= About this exercise =
In the listing below, write out exactly each line from the first through the one containing "Image resolution: width=1372".

= Working data =

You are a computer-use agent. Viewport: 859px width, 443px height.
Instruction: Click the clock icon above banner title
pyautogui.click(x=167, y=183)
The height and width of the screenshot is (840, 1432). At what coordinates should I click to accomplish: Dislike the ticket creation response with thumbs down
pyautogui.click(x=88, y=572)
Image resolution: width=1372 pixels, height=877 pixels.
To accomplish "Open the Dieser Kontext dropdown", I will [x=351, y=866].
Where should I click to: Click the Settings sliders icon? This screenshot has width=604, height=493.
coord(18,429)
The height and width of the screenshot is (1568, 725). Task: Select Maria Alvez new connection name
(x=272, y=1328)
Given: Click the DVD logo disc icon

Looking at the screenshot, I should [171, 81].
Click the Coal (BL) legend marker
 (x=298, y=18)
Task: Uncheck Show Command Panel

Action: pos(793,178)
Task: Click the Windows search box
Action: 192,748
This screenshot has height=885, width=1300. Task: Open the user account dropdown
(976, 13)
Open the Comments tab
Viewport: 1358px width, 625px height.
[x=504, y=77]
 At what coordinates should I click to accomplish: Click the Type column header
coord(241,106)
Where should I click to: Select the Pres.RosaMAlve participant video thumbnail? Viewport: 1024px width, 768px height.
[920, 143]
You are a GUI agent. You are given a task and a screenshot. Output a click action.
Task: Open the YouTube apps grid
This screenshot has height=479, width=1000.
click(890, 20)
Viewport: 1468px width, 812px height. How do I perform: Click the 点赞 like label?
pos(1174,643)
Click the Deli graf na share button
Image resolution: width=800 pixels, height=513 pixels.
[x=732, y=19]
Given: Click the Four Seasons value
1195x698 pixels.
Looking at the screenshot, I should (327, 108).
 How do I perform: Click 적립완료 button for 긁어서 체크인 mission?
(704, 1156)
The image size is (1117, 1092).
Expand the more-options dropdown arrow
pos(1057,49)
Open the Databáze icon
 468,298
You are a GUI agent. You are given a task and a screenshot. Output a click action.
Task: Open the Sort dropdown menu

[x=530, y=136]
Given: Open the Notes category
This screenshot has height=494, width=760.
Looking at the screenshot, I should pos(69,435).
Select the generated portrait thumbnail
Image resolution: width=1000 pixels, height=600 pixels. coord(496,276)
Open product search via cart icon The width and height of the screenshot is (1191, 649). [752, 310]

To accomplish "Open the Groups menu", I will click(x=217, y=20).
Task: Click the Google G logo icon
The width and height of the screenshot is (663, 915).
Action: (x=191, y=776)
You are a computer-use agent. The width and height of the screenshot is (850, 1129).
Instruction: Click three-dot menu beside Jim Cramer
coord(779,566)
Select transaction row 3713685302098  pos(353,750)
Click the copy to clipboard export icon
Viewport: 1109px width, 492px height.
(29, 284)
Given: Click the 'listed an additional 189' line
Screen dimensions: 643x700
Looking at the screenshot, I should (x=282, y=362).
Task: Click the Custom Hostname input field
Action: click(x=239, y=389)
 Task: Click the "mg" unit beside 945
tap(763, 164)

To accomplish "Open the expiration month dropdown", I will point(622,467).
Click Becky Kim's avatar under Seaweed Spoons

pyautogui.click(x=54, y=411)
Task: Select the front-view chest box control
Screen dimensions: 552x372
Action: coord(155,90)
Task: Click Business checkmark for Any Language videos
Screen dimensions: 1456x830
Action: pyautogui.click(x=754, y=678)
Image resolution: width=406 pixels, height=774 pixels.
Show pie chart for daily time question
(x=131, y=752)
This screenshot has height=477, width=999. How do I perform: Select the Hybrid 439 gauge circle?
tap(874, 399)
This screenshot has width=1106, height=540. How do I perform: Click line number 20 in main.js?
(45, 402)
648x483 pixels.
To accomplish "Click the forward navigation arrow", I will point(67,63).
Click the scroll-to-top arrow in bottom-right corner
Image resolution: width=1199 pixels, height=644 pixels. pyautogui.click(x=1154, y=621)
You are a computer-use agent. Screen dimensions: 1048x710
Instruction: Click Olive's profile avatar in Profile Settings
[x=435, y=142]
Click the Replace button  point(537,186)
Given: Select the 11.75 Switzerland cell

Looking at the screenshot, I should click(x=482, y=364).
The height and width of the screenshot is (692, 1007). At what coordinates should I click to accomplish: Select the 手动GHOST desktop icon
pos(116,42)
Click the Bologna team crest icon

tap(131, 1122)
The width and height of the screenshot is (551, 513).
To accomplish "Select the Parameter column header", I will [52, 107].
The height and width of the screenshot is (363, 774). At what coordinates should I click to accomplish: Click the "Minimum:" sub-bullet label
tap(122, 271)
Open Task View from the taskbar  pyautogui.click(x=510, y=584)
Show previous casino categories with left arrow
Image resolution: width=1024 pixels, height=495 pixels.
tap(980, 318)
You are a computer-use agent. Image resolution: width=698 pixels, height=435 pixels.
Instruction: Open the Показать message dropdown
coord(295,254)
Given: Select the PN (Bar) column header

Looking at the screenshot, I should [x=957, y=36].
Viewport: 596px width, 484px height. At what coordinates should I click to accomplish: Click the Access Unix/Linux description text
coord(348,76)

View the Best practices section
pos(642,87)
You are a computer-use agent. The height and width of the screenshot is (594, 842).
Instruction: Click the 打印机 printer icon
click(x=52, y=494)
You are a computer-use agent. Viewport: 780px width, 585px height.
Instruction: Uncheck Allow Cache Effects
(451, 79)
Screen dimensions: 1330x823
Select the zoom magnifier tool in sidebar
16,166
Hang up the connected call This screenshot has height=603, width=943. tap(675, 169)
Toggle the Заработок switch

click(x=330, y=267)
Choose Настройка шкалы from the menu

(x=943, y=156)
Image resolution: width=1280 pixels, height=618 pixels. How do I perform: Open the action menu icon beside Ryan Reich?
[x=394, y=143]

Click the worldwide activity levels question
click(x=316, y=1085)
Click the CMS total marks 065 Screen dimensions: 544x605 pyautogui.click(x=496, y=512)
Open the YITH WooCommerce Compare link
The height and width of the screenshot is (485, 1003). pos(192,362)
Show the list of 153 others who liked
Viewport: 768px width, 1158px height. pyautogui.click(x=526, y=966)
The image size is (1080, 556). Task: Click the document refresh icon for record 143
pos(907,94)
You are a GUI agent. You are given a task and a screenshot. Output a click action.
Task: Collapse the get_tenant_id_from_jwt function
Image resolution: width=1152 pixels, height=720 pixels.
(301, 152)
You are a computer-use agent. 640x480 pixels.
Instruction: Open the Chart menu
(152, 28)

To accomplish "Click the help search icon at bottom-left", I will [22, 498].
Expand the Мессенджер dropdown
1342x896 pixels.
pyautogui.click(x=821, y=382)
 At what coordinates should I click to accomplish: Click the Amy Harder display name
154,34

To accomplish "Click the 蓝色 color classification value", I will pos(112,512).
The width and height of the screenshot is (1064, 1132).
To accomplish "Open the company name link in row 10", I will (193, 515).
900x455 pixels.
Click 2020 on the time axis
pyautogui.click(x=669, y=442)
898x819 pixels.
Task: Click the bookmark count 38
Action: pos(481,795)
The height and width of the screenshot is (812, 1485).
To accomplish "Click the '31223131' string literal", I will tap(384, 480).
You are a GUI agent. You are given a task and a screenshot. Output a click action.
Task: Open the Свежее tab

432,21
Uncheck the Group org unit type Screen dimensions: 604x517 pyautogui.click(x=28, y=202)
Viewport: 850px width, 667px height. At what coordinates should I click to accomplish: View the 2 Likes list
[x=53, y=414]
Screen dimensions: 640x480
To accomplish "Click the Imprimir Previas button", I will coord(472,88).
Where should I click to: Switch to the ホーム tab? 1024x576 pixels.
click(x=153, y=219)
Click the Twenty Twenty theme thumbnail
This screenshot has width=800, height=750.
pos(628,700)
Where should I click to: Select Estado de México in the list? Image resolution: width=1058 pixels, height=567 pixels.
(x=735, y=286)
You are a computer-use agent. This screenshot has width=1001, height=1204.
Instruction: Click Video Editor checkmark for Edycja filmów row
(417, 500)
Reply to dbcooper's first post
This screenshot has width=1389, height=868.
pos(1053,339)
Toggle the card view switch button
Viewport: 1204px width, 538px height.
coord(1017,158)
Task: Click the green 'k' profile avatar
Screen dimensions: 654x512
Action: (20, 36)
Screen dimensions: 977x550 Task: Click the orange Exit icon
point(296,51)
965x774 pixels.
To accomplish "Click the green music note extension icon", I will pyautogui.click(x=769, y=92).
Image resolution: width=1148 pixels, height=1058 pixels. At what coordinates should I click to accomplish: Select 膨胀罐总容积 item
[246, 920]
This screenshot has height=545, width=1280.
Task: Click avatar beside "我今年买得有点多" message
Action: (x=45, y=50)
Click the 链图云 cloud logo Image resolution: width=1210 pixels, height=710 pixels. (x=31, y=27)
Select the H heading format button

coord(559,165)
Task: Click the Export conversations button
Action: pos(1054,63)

= Answer to this problem =
You are a computer-use agent. Viewport: 859px width, 443px height.
Instruction: Click the clock icon above banner title
pyautogui.click(x=167, y=183)
The height and width of the screenshot is (840, 1432). At what coordinates should I click to accomplish: Dislike the ticket creation response with thumbs down
pyautogui.click(x=88, y=572)
Image resolution: width=1372 pixels, height=877 pixels.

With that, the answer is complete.